Turn the items below into a numbered list, one line per number, and leave out any blank lines.

Data for locating visible targets:
==================================================
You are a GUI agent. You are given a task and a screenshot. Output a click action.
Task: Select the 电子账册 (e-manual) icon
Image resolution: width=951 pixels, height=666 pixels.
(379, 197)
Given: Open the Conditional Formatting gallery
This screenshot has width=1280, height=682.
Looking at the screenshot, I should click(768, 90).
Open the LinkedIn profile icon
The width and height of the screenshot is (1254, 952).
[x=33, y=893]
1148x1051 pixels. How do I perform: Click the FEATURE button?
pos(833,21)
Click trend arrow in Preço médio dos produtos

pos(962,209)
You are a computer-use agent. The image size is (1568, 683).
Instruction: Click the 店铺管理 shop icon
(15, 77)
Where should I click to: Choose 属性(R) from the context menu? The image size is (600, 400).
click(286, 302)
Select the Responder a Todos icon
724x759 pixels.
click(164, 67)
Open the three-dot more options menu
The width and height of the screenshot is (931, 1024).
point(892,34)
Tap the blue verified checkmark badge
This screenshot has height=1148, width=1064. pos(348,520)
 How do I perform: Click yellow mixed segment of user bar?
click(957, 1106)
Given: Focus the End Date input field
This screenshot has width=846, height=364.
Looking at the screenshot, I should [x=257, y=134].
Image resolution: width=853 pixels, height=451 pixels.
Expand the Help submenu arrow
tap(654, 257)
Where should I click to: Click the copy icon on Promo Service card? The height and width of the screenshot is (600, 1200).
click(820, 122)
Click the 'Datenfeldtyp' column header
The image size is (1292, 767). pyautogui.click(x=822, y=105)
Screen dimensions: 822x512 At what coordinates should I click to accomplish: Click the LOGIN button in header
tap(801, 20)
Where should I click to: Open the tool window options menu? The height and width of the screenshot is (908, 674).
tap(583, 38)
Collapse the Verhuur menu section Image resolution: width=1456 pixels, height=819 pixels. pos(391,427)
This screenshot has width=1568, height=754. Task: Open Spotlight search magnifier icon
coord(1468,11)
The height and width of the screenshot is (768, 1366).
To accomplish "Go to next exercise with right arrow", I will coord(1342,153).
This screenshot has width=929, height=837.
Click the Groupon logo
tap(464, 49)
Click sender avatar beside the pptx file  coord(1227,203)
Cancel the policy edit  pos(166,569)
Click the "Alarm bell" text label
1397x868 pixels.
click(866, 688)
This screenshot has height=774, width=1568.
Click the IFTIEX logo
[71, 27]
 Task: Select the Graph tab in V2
==================================================
→ **FULL ANSWER**
1. You are a GUI agent. You are given a task and a screenshot. Output a click action.
2. Task: Select the 电子账册 (e-manual) icon
3. Image resolution: width=951 pixels, height=666 pixels.
4. (379, 197)
5. Given: Open the Conditional Formatting gallery
6. This screenshot has width=1280, height=682.
7. Looking at the screenshot, I should click(768, 90).
8. Open the LinkedIn profile icon
9. The width and height of the screenshot is (1254, 952).
10. [x=33, y=893]
11. 1148x1051 pixels. How do I perform: Click the FEATURE button?
12. pos(833,21)
13. Click trend arrow in Preço médio dos produtos
14. pos(962,209)
15. You are a computer-use agent. The image size is (1568, 683).
16. Instruction: Click the 店铺管理 shop icon
17. (15, 77)
18. Where should I click to: Choose 属性(R) from the context menu? The image size is (600, 400).
19. click(286, 302)
20. Select the Responder a Todos icon
21. 724x759 pixels.
22. click(164, 67)
23. Open the three-dot more options menu
24. The width and height of the screenshot is (931, 1024).
25. point(892,34)
26. Tap the blue verified checkmark badge
27. This screenshot has height=1148, width=1064. pos(348,520)
28.  How do I perform: Click yellow mixed segment of user bar?
29. click(957, 1106)
30. Given: Focus the End Date input field
31. This screenshot has width=846, height=364.
32. Looking at the screenshot, I should [x=257, y=134].
33. Image resolution: width=853 pixels, height=451 pixels.
34. Expand the Help submenu arrow
35. tap(654, 257)
36. Where should I click to: Click the copy icon on Promo Service card? The height and width of the screenshot is (600, 1200).
37. click(820, 122)
38. Click the 'Datenfeldtyp' column header
39. The image size is (1292, 767). pyautogui.click(x=822, y=105)
40. Screen dimensions: 822x512 At what coordinates should I click to accomplish: Click the LOGIN button in header
41. tap(801, 20)
42. Where should I click to: Open the tool window options menu? The height and width of the screenshot is (908, 674).
43. tap(583, 38)
44. Collapse the Verhuur menu section Image resolution: width=1456 pixels, height=819 pixels. pos(391,427)
45. This screenshot has width=1568, height=754. Task: Open Spotlight search magnifier icon
46. coord(1468,11)
47. The height and width of the screenshot is (768, 1366).
48. To accomplish "Go to next exercise with right arrow", I will coord(1342,153).
49. This screenshot has width=929, height=837.
50. Click the Groupon logo
51. tap(464, 49)
52. Click sender avatar beside the pptx file  coord(1227,203)
53. Cancel the policy edit  pos(166,569)
54. Click the "Alarm bell" text label
55. 1397x868 pixels.
56. click(866, 688)
57. This screenshot has height=774, width=1568.
58. Click the IFTIEX logo
59. [71, 27]
60.  Task: Select the Graph tab in V2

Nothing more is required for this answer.